EXERCISE DIRECTIONS
Take the entries that follow and return exactly the lines from the one holding "Click 約15分 taxi fare for 銀座" through the one holding "Given: Click the Help toolbar icon", both included. Nothing else is needed.

[Stored records]
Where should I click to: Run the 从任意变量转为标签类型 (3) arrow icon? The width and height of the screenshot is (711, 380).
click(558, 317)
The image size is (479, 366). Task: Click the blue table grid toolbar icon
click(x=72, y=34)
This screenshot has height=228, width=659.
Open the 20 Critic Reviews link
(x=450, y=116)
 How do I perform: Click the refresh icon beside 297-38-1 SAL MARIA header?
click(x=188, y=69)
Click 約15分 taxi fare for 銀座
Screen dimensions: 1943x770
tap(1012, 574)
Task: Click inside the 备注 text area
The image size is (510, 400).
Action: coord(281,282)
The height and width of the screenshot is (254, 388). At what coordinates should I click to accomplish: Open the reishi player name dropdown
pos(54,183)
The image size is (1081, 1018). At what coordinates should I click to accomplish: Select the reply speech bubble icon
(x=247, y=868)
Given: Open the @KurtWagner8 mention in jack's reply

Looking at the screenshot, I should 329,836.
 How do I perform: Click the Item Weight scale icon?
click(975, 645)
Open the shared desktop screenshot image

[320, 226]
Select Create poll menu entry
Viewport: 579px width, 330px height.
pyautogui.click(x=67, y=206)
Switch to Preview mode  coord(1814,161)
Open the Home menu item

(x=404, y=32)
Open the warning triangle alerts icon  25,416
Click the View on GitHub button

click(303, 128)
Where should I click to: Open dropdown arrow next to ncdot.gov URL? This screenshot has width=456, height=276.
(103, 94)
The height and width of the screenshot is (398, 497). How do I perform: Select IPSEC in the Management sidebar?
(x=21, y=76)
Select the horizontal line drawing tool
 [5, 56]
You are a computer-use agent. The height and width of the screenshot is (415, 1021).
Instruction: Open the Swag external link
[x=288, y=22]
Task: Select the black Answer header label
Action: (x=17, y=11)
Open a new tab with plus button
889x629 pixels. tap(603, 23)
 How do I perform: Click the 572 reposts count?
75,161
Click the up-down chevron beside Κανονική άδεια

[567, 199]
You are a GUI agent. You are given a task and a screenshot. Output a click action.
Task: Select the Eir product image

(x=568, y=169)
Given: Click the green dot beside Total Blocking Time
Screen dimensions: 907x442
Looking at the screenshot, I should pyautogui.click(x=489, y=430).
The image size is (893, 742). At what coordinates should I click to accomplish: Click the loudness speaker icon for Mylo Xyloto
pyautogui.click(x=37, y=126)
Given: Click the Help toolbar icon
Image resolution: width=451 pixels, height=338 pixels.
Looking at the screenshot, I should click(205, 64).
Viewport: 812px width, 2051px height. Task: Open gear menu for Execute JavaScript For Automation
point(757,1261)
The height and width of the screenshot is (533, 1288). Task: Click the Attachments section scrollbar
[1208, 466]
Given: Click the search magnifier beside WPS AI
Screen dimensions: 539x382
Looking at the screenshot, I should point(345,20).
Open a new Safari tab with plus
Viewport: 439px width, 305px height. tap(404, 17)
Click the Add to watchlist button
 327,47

RESULT FOR THIS EXERCISE
Click 約15分 taxi fare for 銀座
Screen dimensions: 1943x770
tap(1012, 574)
Task: Click inside the 备注 text area
The image size is (510, 400).
Action: coord(281,282)
The height and width of the screenshot is (254, 388). At what coordinates should I click to accomplish: Open the reishi player name dropdown
pos(54,183)
The image size is (1081, 1018). At what coordinates should I click to accomplish: Select the reply speech bubble icon
(x=247, y=868)
Given: Open the @KurtWagner8 mention in jack's reply

Looking at the screenshot, I should 329,836.
 How do I perform: Click the Item Weight scale icon?
click(975, 645)
Open the shared desktop screenshot image

[320, 226]
Select Create poll menu entry
Viewport: 579px width, 330px height.
pyautogui.click(x=67, y=206)
Switch to Preview mode  coord(1814,161)
Open the Home menu item

(x=404, y=32)
Open the warning triangle alerts icon  25,416
Click the View on GitHub button

click(303, 128)
Where should I click to: Open dropdown arrow next to ncdot.gov URL? This screenshot has width=456, height=276.
(103, 94)
The height and width of the screenshot is (398, 497). How do I perform: Select IPSEC in the Management sidebar?
(x=21, y=76)
Select the horizontal line drawing tool
 [5, 56]
You are a computer-use agent. The height and width of the screenshot is (415, 1021).
Instruction: Open the Swag external link
[x=288, y=22]
Task: Select the black Answer header label
Action: (x=17, y=11)
Open a new tab with plus button
889x629 pixels. tap(603, 23)
 How do I perform: Click the 572 reposts count?
75,161
Click the up-down chevron beside Κανονική άδεια

[567, 199]
You are a GUI agent. You are given a task and a screenshot. Output a click action.
Task: Select the Eir product image

(x=568, y=169)
Given: Click the green dot beside Total Blocking Time
Screen dimensions: 907x442
Looking at the screenshot, I should pyautogui.click(x=489, y=430).
The image size is (893, 742). At what coordinates should I click to accomplish: Click the loudness speaker icon for Mylo Xyloto
pyautogui.click(x=37, y=126)
Given: Click the Help toolbar icon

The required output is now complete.